基因分离的策略

基因分离的策略
一、概念
基因克隆是指通过分子生物学手段进行基因分离，从而进一步研究其结构功能。

分子克隆是指在体外对不同生物的DNA分子进行人工剪切，重新组合得到新的遗传物质通过载体转入到宿主菌或细胞中表达，扩增带目的基因的重组DNA。

基因克隆的目的是分离基因，分子克隆是分离基因的最终手段。

基因的分离是基因工程研究中最主要的要素，目的基因的成功分离是基因工程操作的关键。

由于每种基因，特别是单拷贝基因占整个生物基因组的很小部分，且DNA的化学结构相似，都是由A、T、C、G四种碱基组成，具有极相似的理化性质，这给分离特定的目的基因带来很大困难。

二、基因克隆的总体策略
1、功能克隆法：依赖于基因表达产物及其生物功能进行基因克隆。

①通过分析蛋白质中氨基酸顺序合成寡核苷酸探针从cDNA文库中分离cDNA克隆
②通过制备基因产物单抗来进行cDNA片段分离
③通过构建cDNA的表达文库，利用基因产物的功能来筛选基因
2、定位克隆法：在事先不知道基因的相关功能信息的条件下，通过遗传连锁或细胞学定位技术将基因定位于染色体某一区段，再通过该区域的精细物理图或表达图分析、寻找候选基因并进行突变分析从而确定疾病的相关基因。

CpG岛筛选法、NotI连锁片段筛选法、外显子捕捉法和外显子扩增法、剪切位点筛选法、启动子捕捉法、polyA捕捉法、显微切割微克隆法、候选基因法。

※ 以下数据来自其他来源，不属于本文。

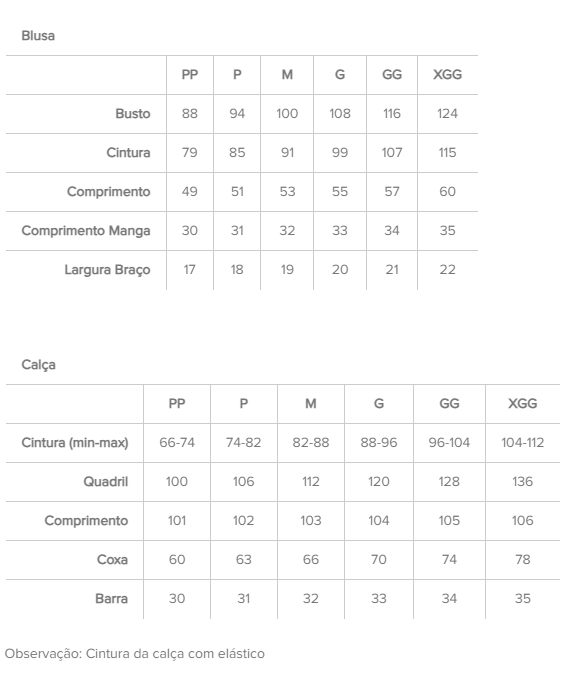
Task: Select the waist range 104-112 cell
Action: [x=523, y=443]
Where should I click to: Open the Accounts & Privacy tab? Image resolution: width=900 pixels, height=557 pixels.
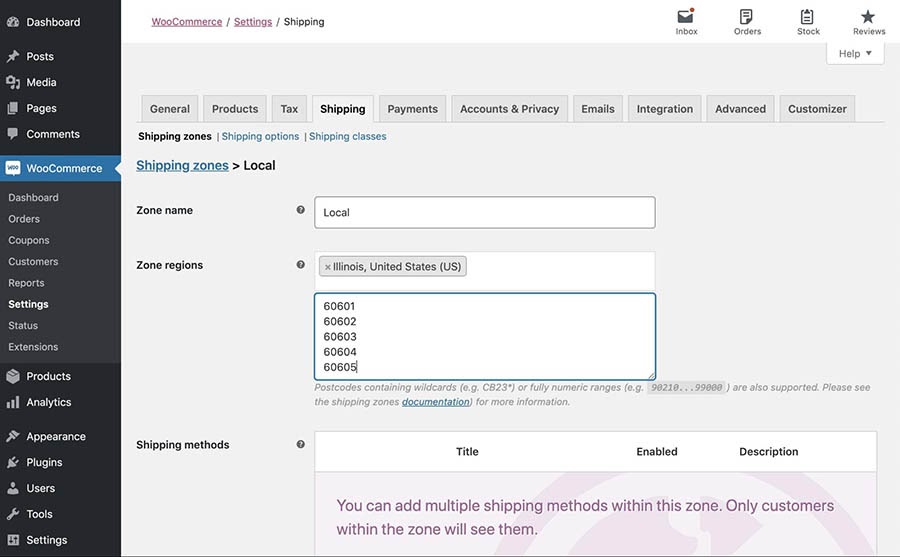click(509, 109)
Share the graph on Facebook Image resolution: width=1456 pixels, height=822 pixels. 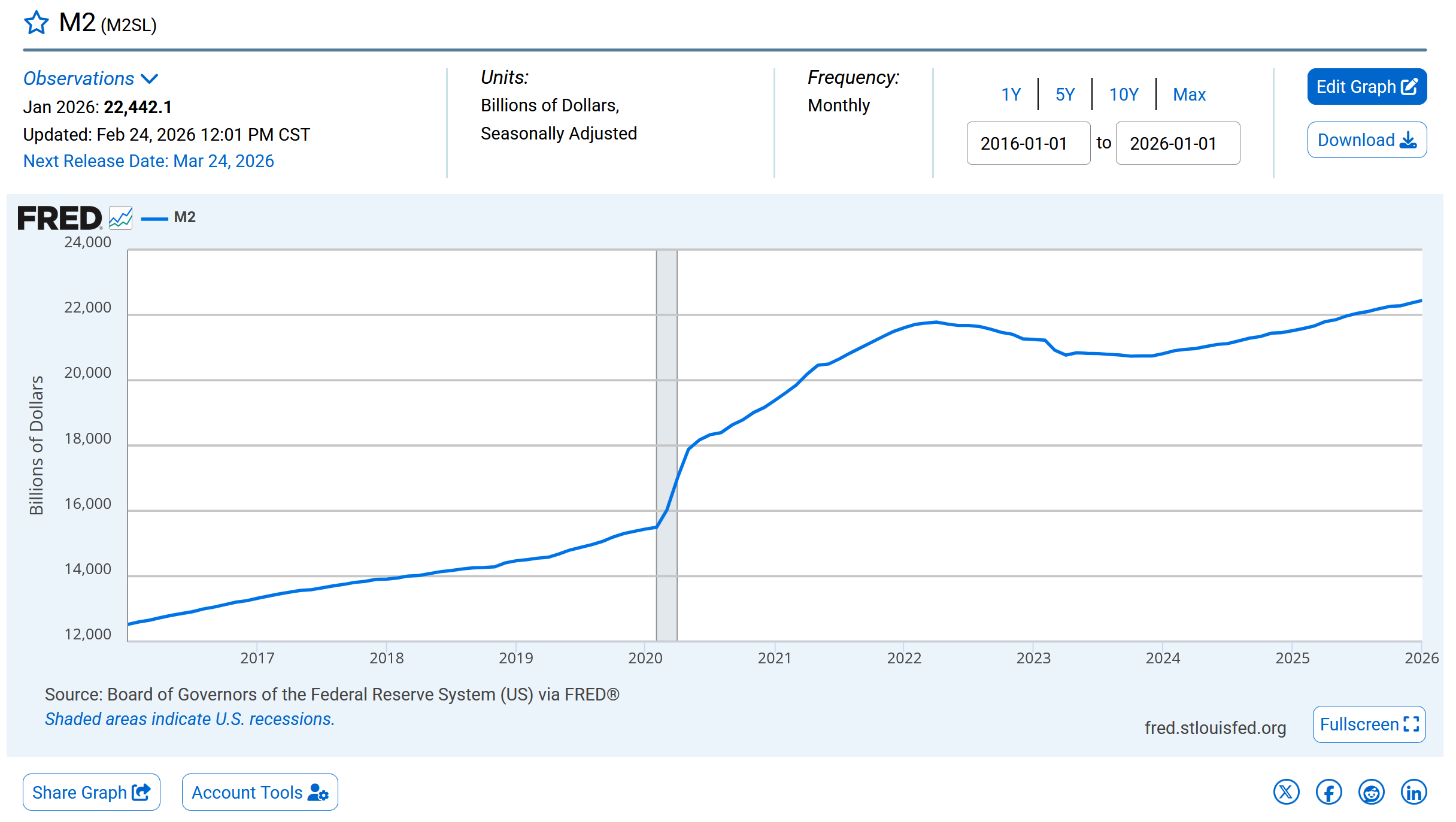click(x=1328, y=792)
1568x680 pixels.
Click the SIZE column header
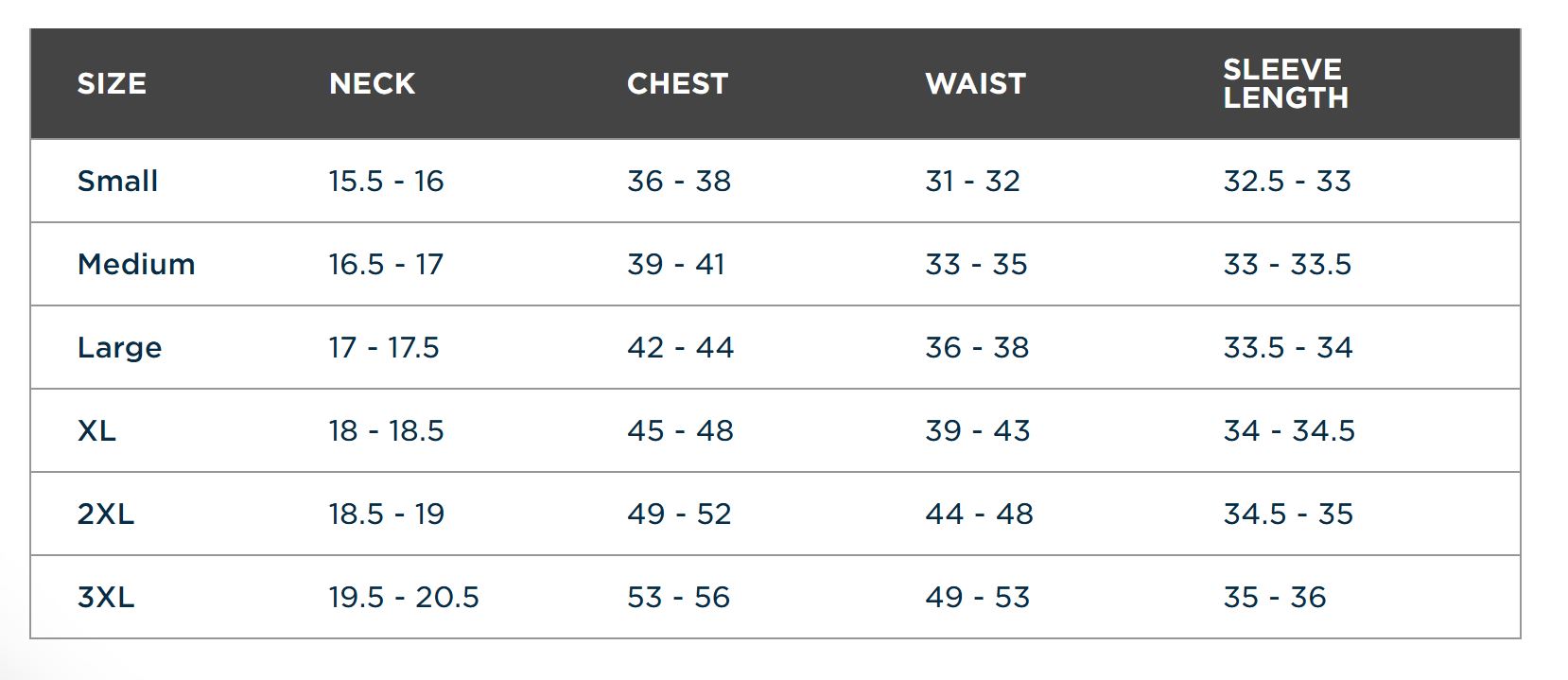click(112, 84)
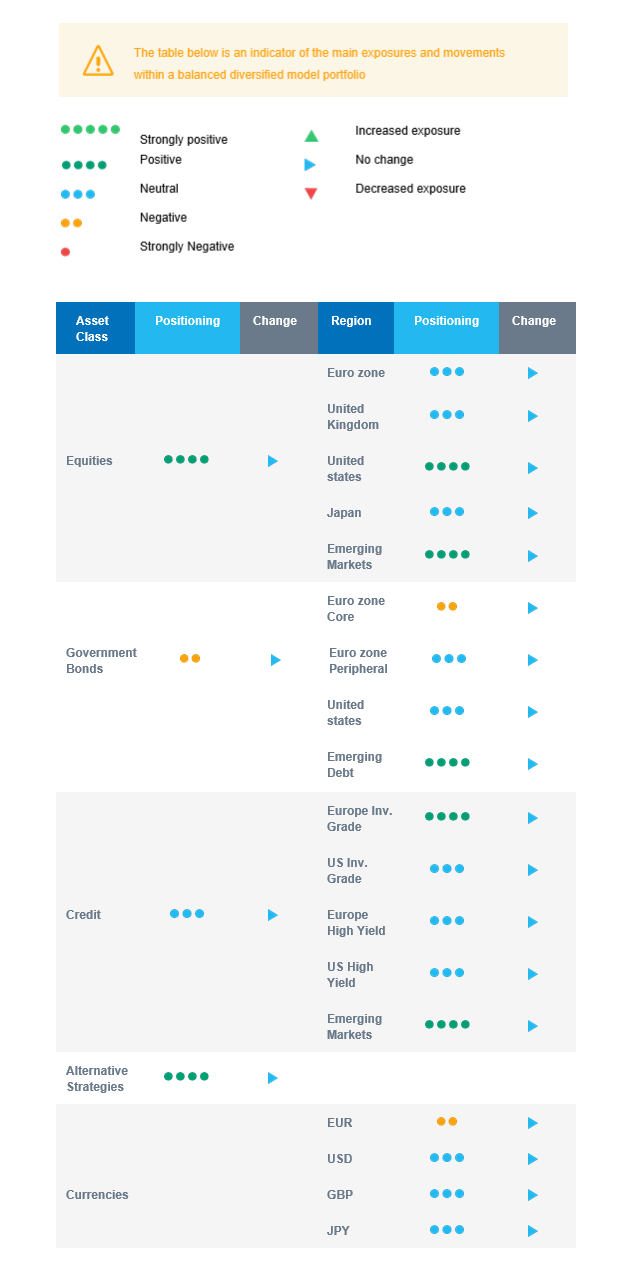Click the Strongly Negative red dot swatch
The height and width of the screenshot is (1285, 636).
pos(65,252)
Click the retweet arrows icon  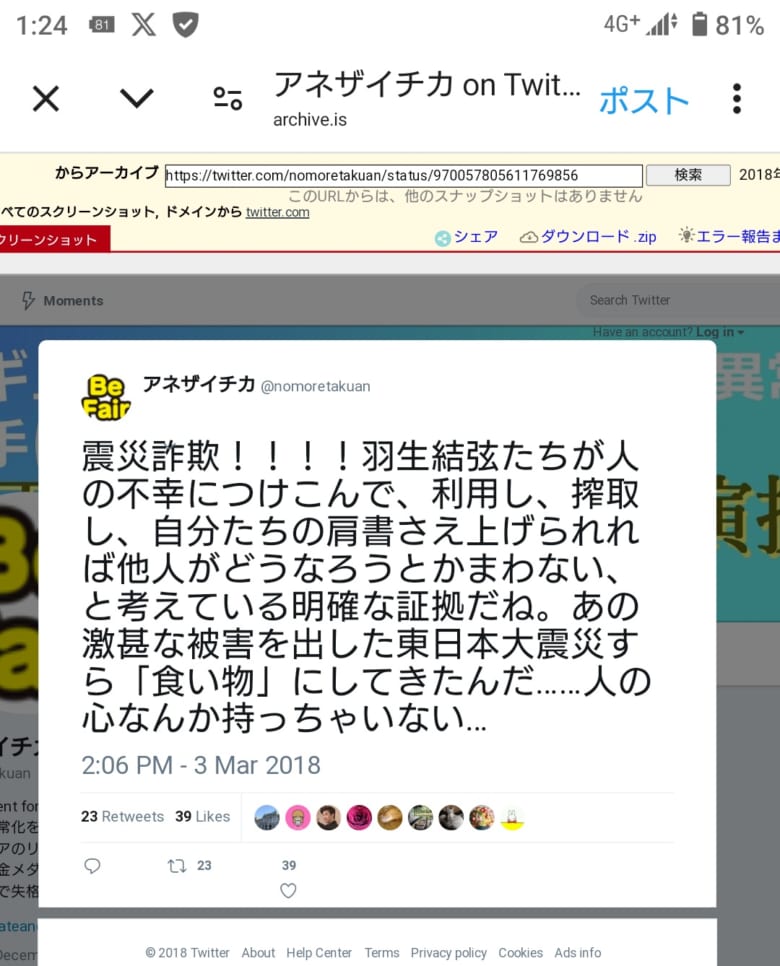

3、消减杂交：将不同来源的基因组DNA或mRNA进行杂交，两者之间相同的核酸片段互补，或通过随机引物进行差别显示PCR扩增不同来源的cDNA，比较其中的mRNA表达差异，从而将两种之间的差异mRNA被筛选出来。

该法有两种思路：
①采用杂交的方法：消减文库、代表性差异显示、比较基因组错配筛选
② mRNA差别显示，采用PCR扩增，比较其mRNA的表达差异。

4、动物园杂交：利用一些基因在进化中高度保守的特点，在同种或不同种生物的基因组中有许多高度同源的基因，或具有共同的结构，因而可以利用已经有的基因与基因组文库或cDNA文库杂交，来调取高度同源、或结构相似、功能相似
的基因。

三、基因分离的主要研究方法
1、基因分离的物理化学方法：控制溶解使富含AT区解链变性，而富含GC区仍维持双链，当利用单链核酸酶S1酶去除解开的单链部分，得到富含GC区的片段。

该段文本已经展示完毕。